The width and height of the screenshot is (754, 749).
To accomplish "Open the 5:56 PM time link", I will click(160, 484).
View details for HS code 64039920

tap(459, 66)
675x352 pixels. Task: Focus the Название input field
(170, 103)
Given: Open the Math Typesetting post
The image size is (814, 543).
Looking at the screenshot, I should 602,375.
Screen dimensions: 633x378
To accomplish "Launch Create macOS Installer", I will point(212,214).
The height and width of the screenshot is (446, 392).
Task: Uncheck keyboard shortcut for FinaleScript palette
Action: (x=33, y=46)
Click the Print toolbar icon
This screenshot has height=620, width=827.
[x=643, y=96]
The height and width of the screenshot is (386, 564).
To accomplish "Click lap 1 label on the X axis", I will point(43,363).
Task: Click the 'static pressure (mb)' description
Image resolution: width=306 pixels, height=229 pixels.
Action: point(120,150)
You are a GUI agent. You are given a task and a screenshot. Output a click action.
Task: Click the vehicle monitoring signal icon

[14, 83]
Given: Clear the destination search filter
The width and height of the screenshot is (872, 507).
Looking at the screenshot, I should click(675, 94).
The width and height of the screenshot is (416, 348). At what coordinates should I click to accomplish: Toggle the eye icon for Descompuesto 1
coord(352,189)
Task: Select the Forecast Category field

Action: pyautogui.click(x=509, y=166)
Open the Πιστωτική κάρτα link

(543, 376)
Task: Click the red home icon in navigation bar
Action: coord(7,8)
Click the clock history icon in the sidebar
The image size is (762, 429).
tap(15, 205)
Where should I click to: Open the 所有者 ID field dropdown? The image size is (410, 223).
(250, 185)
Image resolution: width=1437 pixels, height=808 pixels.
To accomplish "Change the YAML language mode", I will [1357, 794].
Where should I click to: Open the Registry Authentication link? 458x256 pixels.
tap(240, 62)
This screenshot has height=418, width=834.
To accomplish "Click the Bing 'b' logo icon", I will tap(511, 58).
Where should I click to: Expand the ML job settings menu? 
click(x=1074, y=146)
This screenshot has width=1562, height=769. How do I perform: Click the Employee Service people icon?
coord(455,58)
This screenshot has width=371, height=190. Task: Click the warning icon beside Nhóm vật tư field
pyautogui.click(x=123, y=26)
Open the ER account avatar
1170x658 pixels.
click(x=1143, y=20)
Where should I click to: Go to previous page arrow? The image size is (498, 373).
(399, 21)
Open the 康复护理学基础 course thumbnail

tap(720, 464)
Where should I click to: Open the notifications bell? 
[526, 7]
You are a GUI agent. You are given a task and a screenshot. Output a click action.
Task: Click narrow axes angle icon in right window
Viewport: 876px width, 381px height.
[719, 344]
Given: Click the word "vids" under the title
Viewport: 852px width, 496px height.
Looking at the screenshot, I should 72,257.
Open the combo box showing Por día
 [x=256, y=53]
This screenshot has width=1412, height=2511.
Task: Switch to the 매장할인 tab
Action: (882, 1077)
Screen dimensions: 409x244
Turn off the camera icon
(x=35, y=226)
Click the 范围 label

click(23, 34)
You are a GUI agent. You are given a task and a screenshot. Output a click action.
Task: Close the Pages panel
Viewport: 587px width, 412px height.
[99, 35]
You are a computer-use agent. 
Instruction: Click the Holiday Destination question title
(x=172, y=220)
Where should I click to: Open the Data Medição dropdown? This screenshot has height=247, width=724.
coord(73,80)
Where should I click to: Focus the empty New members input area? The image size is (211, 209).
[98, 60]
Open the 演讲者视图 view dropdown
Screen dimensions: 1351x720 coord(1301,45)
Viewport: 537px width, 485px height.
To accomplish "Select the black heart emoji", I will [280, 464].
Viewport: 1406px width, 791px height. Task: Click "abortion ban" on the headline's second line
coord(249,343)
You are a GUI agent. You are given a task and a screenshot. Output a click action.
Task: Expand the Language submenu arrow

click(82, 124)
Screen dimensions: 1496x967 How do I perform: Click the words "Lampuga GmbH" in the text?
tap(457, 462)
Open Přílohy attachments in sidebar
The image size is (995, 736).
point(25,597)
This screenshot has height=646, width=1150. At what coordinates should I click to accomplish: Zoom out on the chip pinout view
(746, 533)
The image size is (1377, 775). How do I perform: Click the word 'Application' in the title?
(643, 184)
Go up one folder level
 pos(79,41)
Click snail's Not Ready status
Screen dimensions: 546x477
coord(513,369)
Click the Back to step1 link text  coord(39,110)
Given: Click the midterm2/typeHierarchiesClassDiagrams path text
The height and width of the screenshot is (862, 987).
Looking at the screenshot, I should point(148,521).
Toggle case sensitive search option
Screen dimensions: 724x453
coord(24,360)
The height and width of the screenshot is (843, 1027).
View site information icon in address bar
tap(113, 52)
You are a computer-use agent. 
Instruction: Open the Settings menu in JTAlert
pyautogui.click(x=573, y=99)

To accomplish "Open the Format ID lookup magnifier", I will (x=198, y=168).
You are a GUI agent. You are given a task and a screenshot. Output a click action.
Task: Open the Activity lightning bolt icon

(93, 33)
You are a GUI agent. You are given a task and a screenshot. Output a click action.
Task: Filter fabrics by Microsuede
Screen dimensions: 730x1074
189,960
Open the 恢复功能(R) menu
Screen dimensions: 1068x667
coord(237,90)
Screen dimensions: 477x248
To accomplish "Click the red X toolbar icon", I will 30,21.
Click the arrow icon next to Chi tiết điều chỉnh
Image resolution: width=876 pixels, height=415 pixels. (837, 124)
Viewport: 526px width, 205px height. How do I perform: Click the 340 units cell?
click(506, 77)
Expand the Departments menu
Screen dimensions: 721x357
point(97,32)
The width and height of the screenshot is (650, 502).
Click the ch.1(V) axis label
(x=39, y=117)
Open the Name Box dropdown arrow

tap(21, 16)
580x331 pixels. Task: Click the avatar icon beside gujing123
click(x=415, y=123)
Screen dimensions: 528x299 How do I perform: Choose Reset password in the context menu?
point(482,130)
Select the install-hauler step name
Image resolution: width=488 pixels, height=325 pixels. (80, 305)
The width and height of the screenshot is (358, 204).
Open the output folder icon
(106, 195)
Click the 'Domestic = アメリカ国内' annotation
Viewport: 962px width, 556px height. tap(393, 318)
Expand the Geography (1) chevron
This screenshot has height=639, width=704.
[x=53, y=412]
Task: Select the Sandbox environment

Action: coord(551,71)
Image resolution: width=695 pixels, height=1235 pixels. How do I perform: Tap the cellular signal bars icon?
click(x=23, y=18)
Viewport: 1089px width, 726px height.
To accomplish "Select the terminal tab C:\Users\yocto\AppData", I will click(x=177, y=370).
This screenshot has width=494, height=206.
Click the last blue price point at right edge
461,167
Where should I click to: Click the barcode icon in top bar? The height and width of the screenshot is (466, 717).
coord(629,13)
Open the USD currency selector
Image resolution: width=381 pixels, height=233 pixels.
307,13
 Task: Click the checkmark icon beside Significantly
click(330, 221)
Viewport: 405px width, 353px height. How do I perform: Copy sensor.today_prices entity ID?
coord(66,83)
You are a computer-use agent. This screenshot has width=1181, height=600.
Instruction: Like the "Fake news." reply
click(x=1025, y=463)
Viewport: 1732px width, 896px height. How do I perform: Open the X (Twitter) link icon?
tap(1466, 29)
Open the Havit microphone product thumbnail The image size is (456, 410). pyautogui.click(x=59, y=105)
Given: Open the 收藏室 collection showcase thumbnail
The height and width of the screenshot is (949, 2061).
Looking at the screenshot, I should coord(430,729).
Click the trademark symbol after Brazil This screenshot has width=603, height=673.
┄┄┄┄┄┄┄┄┄┄
* [What the task asks]
Copy the material word for word, starting with the line containing "Given: Open the Math Typesetting post" and going on through the line containing "Looking at the screenshot, I should click(675, 94).".

* [Written response]
Given: Open the Math Typesetting post
The image size is (814, 543).
Looking at the screenshot, I should 602,375.
Screen dimensions: 633x378
To accomplish "Launch Create macOS Installer", I will point(212,214).
The height and width of the screenshot is (446, 392).
Task: Uncheck keyboard shortcut for FinaleScript palette
Action: (x=33, y=46)
Click the Print toolbar icon
This screenshot has height=620, width=827.
[x=643, y=96]
The height and width of the screenshot is (386, 564).
To accomplish "Click lap 1 label on the X axis", I will point(43,363).
Task: Click the 'static pressure (mb)' description
Image resolution: width=306 pixels, height=229 pixels.
Action: point(120,150)
You are a GUI agent. You are given a task and a screenshot. Output a click action.
Task: Click the vehicle monitoring signal icon

[14, 83]
Given: Clear the destination search filter
The width and height of the screenshot is (872, 507).
Looking at the screenshot, I should click(675, 94).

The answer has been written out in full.